*TEXT SEGMENT*
>> START
Explaining `Regular expressions` is another topic beyond this post.

## Problem N°5 : Cash Register

DESCRIPTION

Design a cash register drawer function `checkCashRegister()` that accepts purchase price as the first argument (`price`), payment as the second argument (`cash`), and cash-in-drawer (`cid`) as the third argument.

`cid` is a 2D array listing available currency.

The `checkCashRegister()` function should always return an object with a `status` key and a `change` key.

Return`{status: "INSUFFICIENT_FUNDS", change: []}` if cash-in-drawer is less than the change due, or if you cannot return the exact change.

Return `{status: "CLOSED", change: [...]}` with cash-in-drawer as the value for the key `change` if it is equal to the change due.
>> END
*MATERIAL*
>> START
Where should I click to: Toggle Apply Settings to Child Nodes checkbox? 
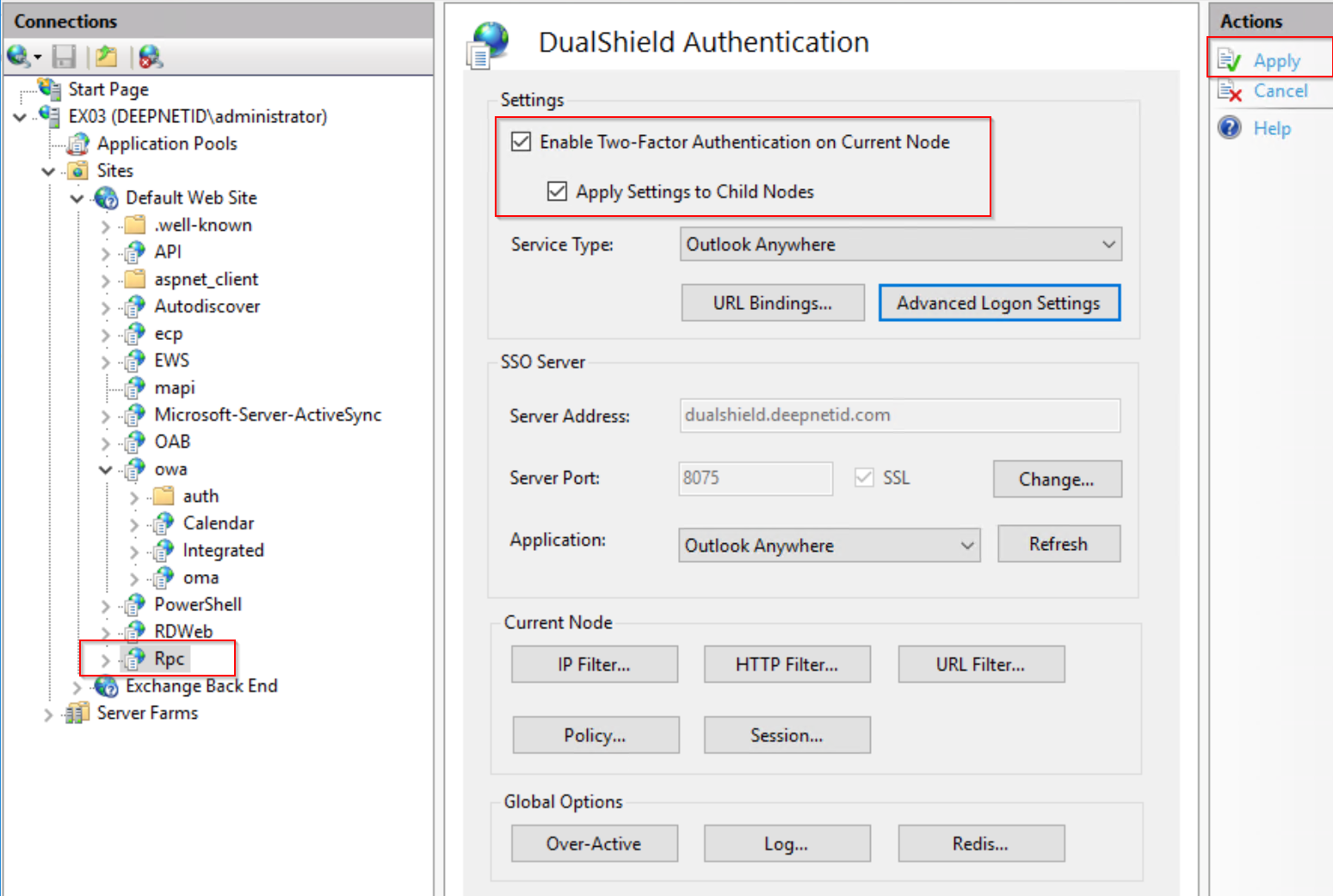pos(558,191)
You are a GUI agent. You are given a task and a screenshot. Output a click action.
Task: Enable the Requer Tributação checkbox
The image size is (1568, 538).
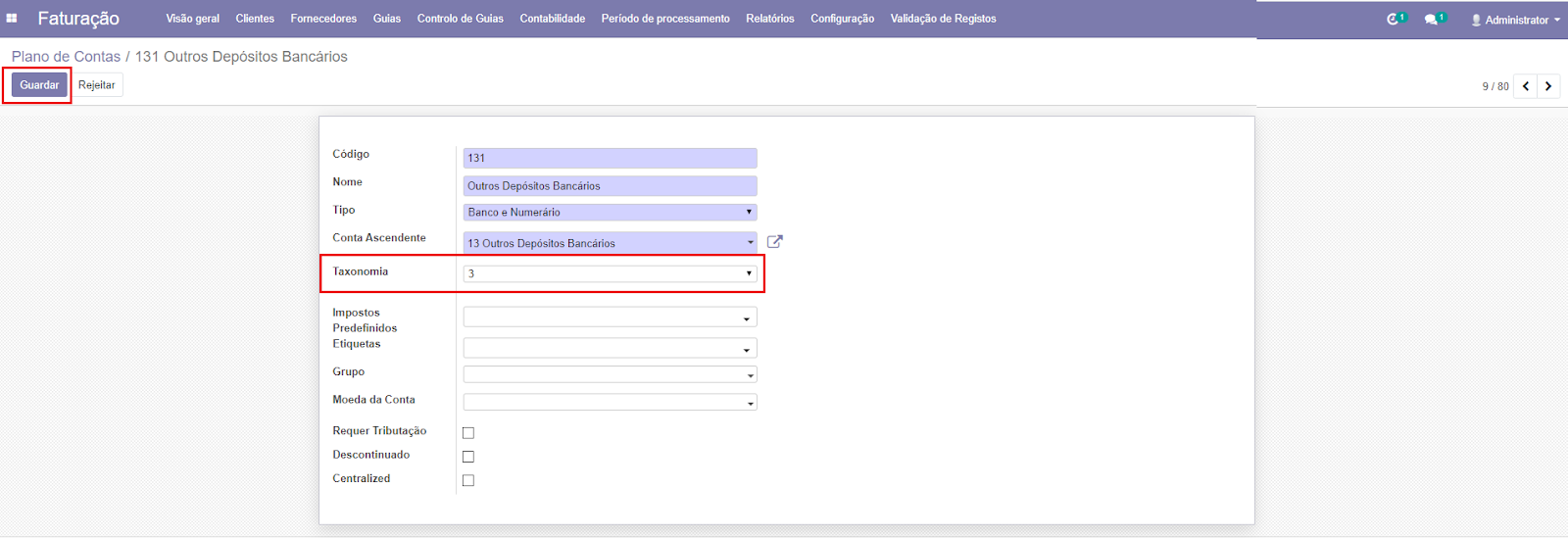click(x=468, y=433)
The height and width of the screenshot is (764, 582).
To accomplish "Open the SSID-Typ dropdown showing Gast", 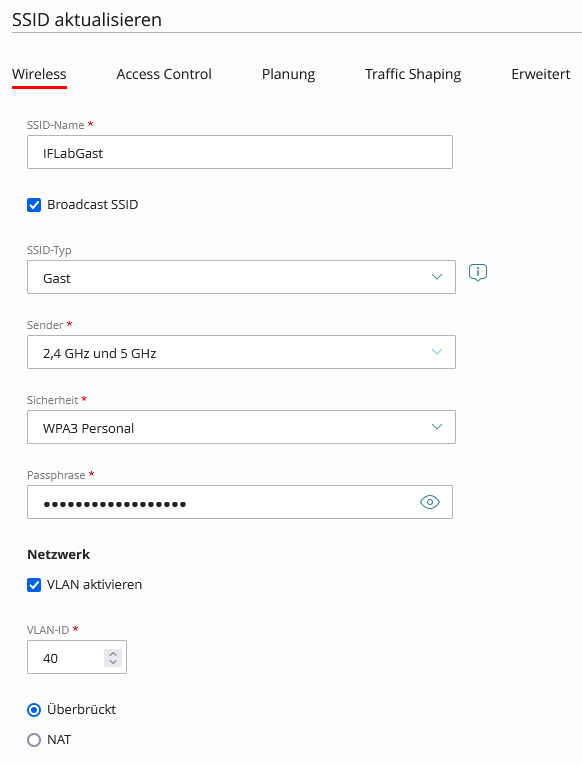I will click(241, 277).
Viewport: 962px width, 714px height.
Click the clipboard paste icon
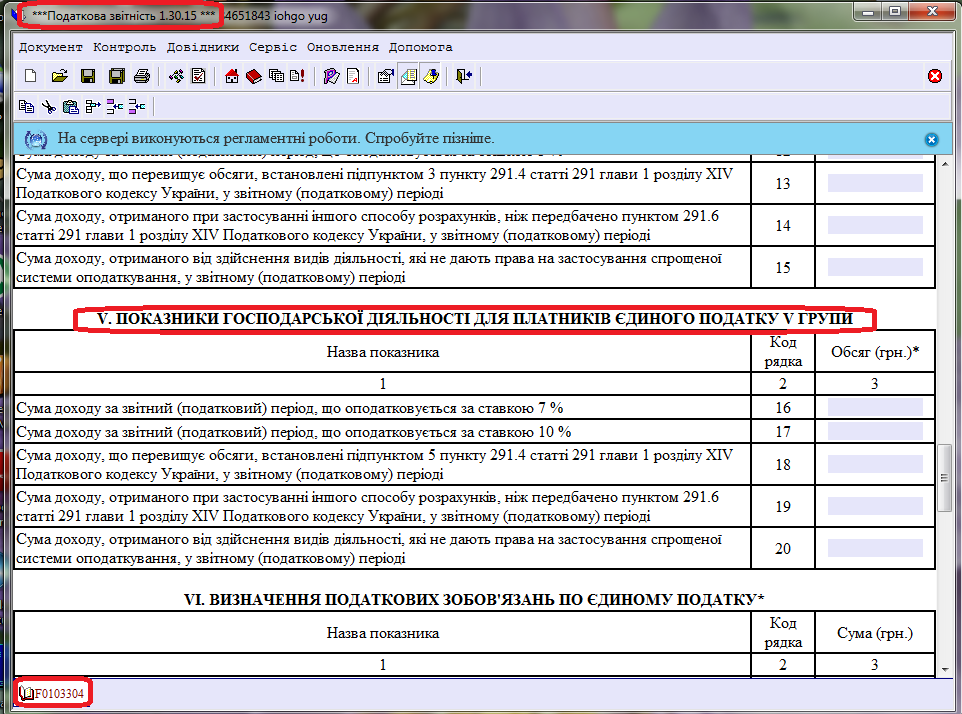[x=70, y=106]
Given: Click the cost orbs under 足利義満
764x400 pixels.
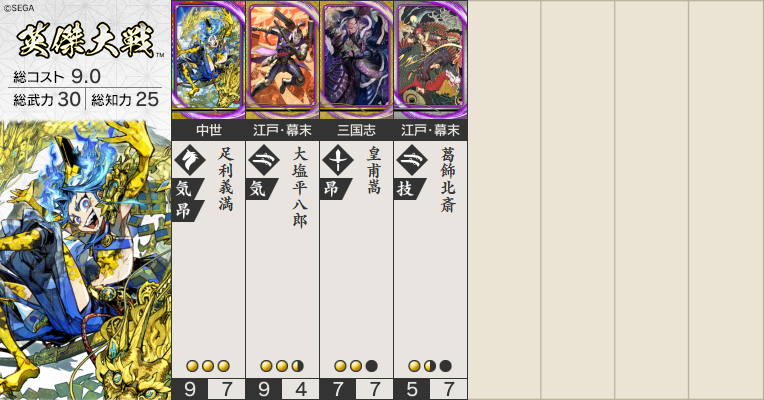Looking at the screenshot, I should pos(208,366).
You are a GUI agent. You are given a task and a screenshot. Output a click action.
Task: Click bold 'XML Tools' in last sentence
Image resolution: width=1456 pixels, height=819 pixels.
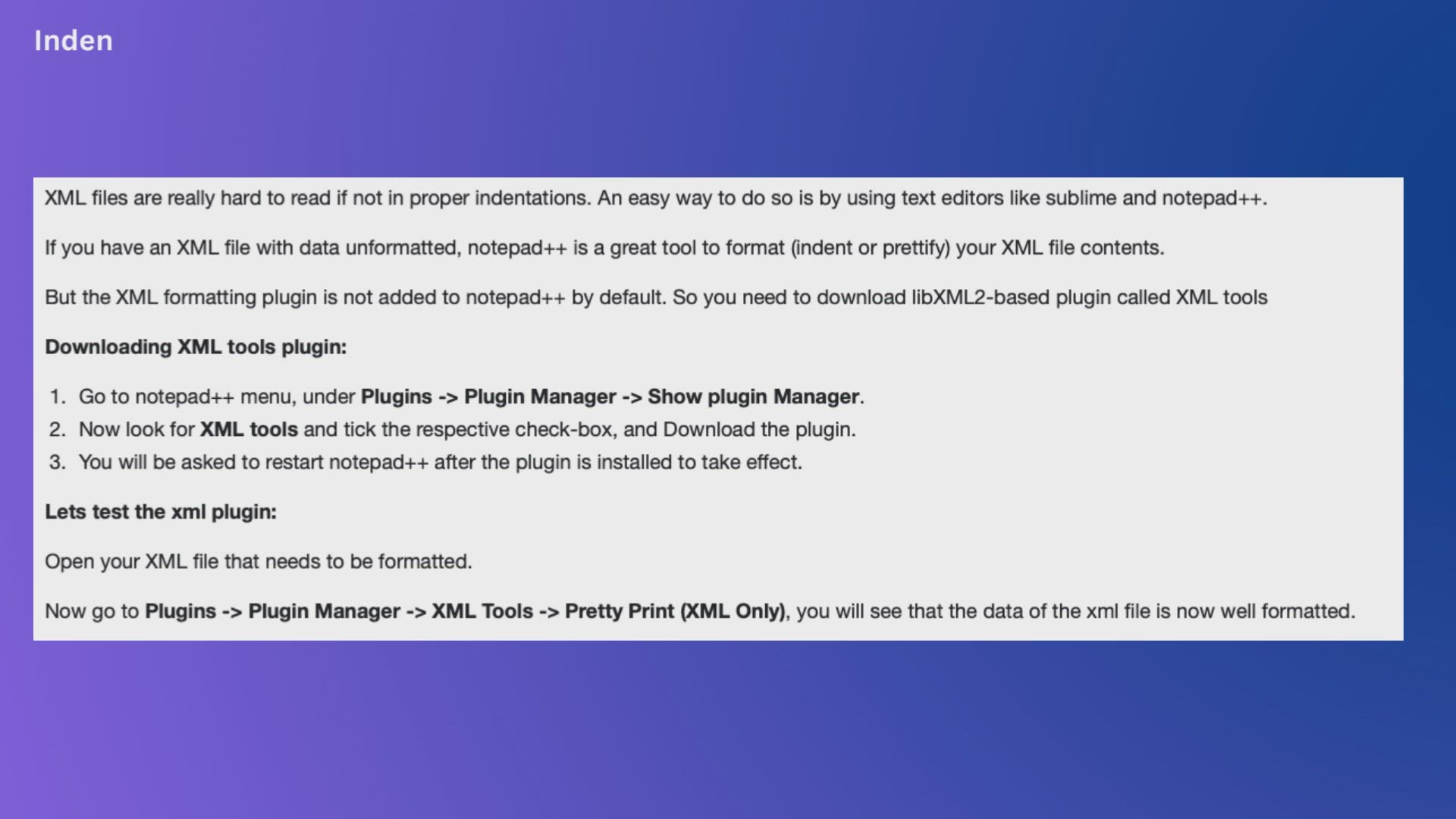(x=482, y=611)
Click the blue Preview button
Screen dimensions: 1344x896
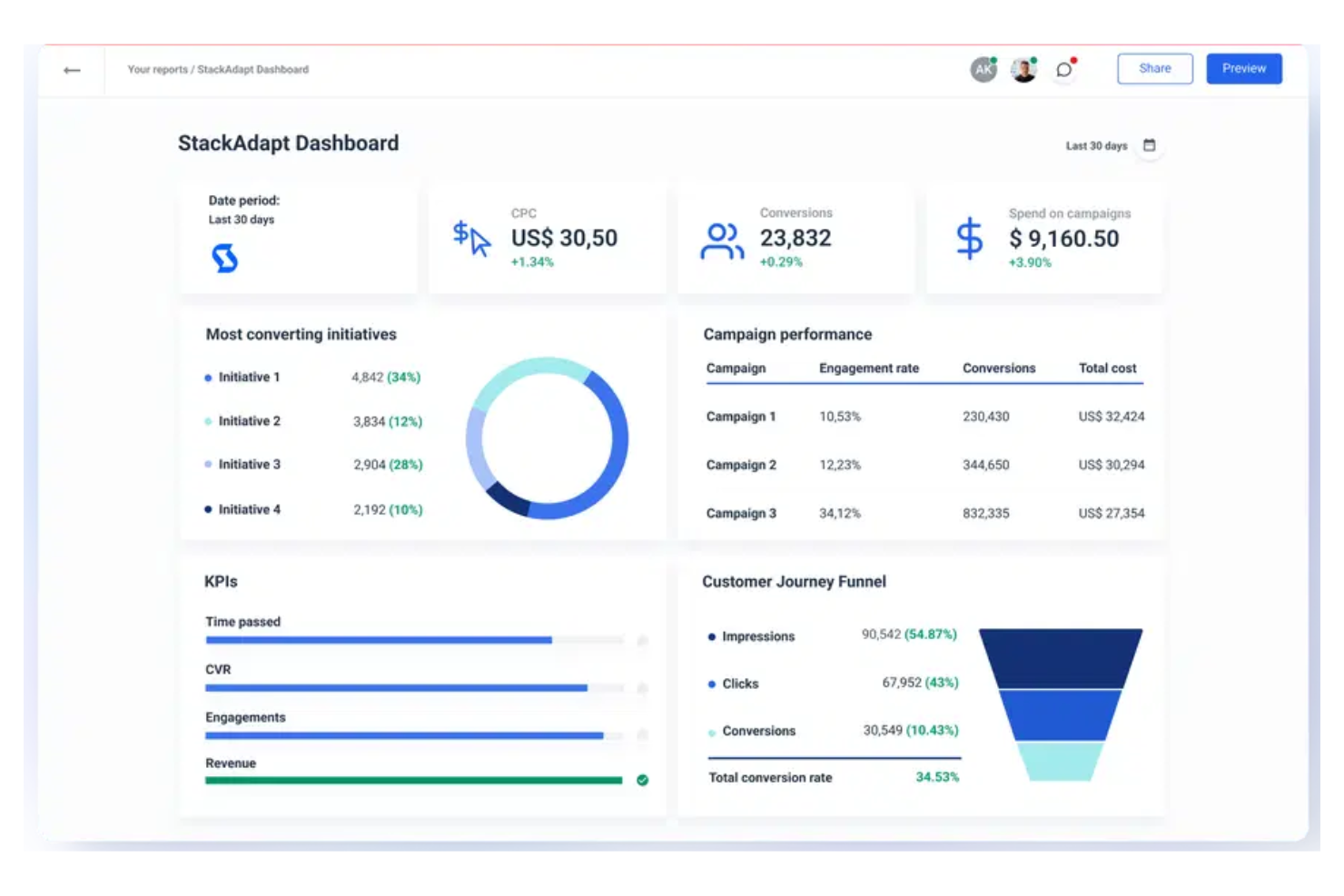1243,68
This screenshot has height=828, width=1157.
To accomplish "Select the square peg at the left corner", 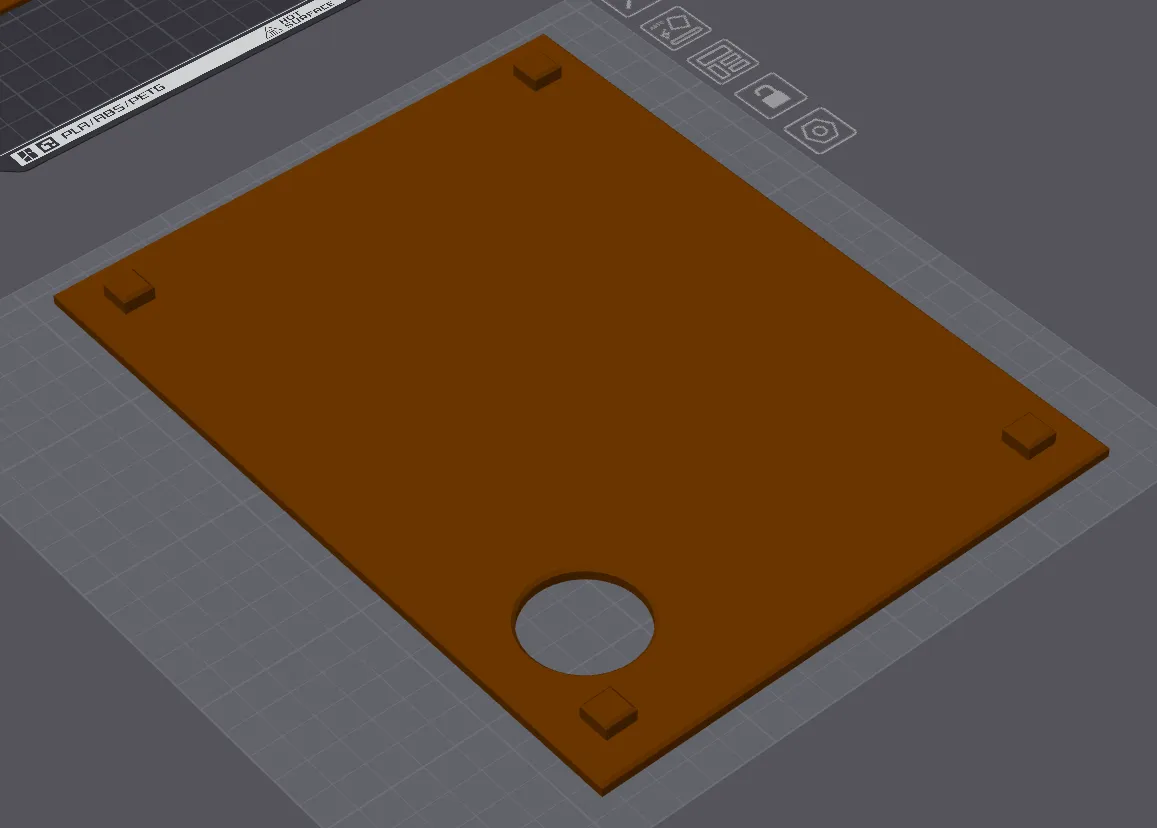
>> END
In the cash register problem, rewrite the passage between "Design a cash" and "the change due.", inclusive, changing "cash-in-drawer" to "cash-on-hand".

Design a cash register drawer function `checkCashRegister()` that accepts purchase price as the first argument (`price`), payment as the second argument (`cash`), and cash-on-hand (`cid`) as the third argument.

`cid` is a 2D array listing available currency.

The `checkCashRegister()` function should always return an object with a `status` key and a `change` key.

Return`{status: "INSUFFICIENT_FUNDS", change: []}` if cash-on-hand is less than the change due, or if you cannot return the exact change.

Return `{status: "CLOSED", change: [...]}` with cash-on-hand as the value for the key `change` if it is equal to the change due.